Parler pour rester en vie.

Dans l’intimité du « paradis » du Lucernaire, un monologue à écouter, à découvrir comme un solo de danse. Il y a le mouvement de l’écriture « galopante » de Paul Emond. Il y a le rythme endiablé d’une écriture où le verbe sonne, devient souffle, donne chair à la pensée comme chez Valère Novarina, d’une écriture qui filera du début à la fin, dans le roman éponyme, sans point de ponctuation – non sans évoquer la disparition d’une voyelle chez Perec. Cette Danse du fumiste nous entraîne sur les pas d’un hâbleur, funambule se déplaçant sur le fil tendu entre le rêve et la réalité.
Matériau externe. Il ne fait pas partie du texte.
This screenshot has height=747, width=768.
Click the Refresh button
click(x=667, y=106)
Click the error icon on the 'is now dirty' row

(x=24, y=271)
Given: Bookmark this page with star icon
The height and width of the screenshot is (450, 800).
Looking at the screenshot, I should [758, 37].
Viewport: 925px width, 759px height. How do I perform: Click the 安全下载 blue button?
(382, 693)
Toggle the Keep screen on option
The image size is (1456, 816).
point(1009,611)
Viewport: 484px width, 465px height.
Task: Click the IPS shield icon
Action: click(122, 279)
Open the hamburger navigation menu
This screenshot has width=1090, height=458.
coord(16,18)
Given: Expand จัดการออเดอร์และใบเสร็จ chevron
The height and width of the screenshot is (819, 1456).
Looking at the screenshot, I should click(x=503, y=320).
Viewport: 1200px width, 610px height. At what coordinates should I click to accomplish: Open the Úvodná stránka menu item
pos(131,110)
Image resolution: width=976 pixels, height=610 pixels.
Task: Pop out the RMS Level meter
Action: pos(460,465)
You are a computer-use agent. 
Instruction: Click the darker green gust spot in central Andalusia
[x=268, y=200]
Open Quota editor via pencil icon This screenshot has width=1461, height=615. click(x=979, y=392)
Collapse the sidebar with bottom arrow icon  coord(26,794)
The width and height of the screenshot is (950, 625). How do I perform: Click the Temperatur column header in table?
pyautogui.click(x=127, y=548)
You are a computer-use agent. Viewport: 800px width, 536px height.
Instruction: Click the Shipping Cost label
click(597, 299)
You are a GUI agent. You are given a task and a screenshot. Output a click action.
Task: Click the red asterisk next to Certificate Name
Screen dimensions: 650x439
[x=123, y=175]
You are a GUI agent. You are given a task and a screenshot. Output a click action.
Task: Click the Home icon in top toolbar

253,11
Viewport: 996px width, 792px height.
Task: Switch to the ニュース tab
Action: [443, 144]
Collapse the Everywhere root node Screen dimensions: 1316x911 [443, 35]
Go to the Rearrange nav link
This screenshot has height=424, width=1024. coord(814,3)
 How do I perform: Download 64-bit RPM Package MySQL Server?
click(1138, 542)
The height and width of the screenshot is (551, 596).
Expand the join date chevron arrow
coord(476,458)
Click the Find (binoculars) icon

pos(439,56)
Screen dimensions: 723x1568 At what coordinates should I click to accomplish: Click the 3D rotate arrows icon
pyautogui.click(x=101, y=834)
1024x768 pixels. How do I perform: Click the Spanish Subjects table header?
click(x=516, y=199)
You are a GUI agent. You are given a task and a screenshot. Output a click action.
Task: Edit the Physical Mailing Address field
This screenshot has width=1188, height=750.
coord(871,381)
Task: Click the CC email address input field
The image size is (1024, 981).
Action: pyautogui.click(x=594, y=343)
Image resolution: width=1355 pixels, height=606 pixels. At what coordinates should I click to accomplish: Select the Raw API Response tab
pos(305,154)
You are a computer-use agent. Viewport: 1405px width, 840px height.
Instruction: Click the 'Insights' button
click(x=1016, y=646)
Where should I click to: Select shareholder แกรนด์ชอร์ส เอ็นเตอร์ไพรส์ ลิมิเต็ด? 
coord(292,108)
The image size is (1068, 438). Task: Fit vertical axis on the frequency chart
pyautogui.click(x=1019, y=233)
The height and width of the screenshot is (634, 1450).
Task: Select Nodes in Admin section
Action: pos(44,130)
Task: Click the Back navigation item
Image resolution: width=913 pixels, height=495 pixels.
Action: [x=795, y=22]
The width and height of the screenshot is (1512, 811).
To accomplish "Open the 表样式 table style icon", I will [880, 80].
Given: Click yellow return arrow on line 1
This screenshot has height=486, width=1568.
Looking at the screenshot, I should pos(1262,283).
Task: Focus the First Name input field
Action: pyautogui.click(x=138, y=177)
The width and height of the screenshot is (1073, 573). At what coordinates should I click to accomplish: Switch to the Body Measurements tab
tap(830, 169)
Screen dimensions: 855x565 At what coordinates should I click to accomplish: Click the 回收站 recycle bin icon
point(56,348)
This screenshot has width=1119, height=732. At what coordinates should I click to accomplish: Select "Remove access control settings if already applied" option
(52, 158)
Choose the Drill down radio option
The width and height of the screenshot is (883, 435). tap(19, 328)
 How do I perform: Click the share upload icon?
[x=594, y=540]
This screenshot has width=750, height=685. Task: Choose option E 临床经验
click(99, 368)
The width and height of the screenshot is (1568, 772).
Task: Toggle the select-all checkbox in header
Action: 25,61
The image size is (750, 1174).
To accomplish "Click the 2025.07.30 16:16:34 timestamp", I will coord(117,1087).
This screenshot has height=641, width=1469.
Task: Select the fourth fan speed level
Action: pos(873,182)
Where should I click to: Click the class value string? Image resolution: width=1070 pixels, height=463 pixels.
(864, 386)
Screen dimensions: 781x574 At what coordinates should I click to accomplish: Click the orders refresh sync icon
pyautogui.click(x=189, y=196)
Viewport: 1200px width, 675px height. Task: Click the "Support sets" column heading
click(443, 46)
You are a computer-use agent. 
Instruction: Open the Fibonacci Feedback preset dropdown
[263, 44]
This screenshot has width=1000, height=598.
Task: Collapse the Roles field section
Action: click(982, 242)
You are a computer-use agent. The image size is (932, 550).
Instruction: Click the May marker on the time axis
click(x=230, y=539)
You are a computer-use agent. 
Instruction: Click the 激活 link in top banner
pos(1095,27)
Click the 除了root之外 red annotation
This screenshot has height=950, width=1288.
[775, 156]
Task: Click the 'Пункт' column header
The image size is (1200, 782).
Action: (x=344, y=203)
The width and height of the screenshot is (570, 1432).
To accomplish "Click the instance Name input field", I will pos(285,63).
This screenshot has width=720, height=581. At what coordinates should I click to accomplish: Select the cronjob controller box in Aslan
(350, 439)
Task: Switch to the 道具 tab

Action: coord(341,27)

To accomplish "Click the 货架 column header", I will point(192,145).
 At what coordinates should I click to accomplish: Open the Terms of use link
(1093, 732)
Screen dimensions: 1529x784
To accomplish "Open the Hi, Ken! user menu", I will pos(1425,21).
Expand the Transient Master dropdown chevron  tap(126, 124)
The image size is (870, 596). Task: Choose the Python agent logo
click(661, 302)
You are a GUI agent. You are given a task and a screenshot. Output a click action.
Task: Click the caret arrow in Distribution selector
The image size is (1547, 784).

Gilles-Vincent Kapps donne corps et énergie au personnage décrit par le narrateur, un « gars qui parlait comme un livre, causait comme on respire ». Les mots s’enchaînent, le discours s’enfle, le nœud du souvenir se délie. Des histoires de villages, de mesquineries, d’embuscades et d’assassinats, de vantardises, des histoires de séduction, de rencontres hâtives, de bagatelles et de rêves lyriques, des histoires de familles, de mère dure, castratrice, de père absent, de parents « de la ville » dont on rêve qu’il délivre de ceux « de la campagne ».  La frontière ténue entre le rêve et le réel, le jeu et le sérieux creuse l’angoisse du réveil et de la lucidité. Il faut parler pour rester en vie. Le silence fait peur, le silence s’ouvre sur la mort. S’il vaut mieux mentir que dire, il y a véritablement acte d’allégeance à l’affabulation. La mise en scène de Christophe Luthringer souligne le mystère des faux-semblants, la peur du vide dans le discours, la course d’une parole reflet de la duplicité, du dédoublement de l’être. « La fiction peut déborder sur la réalité et c’est la catastrophe » écrit Paul Emond. Le verbe permet de déjouer, de fantasmer, de créer cette catastrophe, ou de l’anéantir. Il fallait la voix d’un comédien et l’espace du théâtre pour donner corps à cette parole au souffle épique. Telle fut la juste intuition de Gilles-Vincent Kapps.